The accountability of the Company is an integral part of corporate activities for the business to prosper and enhance shareholder value. The Company should clearly present its mission and vision and present a clear explanation of the corporate governance mechanisms on every occasion. Furthermore, compliance policies and Total Risk Management must be instilled into the entire Teijin Group. Teijin Group behaves as a Company that takes requests from shareholders and society into consideration in order to achieve a higher degree of accountability.

Basic policies

  1. 1.In disclosing information, the basic policy is to disclose the same contents inside and outside Japan simultaneously.
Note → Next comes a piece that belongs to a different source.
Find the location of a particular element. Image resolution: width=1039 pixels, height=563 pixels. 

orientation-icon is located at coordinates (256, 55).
  2. 2.In addition to disclosing the financial information that is legally stipulated, the Company will proactively disclose corporate information from the standpoint of ESG.
  3. 3.Information disclosure and communication with shareholders and investors shall primarily be conducted by the Corporate Communication Department under the supervision of the Chief Officer (Corporate Strategy).
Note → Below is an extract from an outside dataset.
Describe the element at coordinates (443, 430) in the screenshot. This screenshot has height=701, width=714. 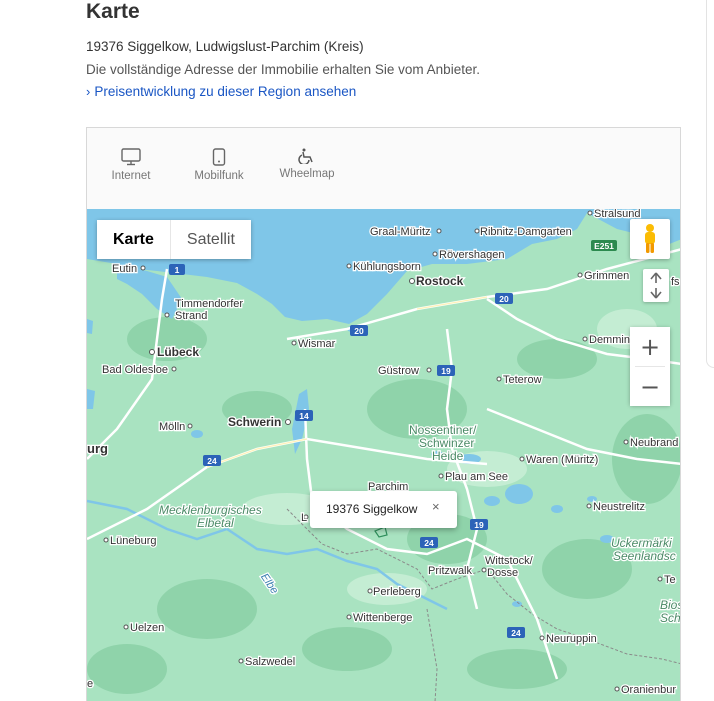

  4. 4.Corporate Communication Department shall centrally manage information disclosure to shareholders and investors, along with providing external disclosure of medium- to long-term management strategies and other important matters of business in close coordination with the relevant internal departments and offices.
Measures for enhancing dialogue with shareholders and investors
  1. 1.To a reasonable extent, senior management shall make responses to engage in actual dialogue with shareholders and investors.
  2. 2.In addition to holding regular presentations for operating results, active measures, such as company overview presentations, and facility tour/presentations, shall be taken to enhance opportunities for dialogue with overseas and domestic institutional and individual shareholders and investors.
  3. 3.Corporate Communication Department shall arrange both opinions of investors grasped through dialogue and questions from analysts at operating results presentations, company overview presentations and others. Chief Officer (Corporate Strategy) regularly shall provide these for Directors, the Management and Statutory Auditors  as feedback.
Measures to control insider information

When externally disclosing important information related to the competitive strategies of individual businesses and information pertaining to highly confidential trade secrets, the corporate strategy planning divisions and the business operation divisions shall strive to strictly control such information by sharing guidelines and ensuring close coordination.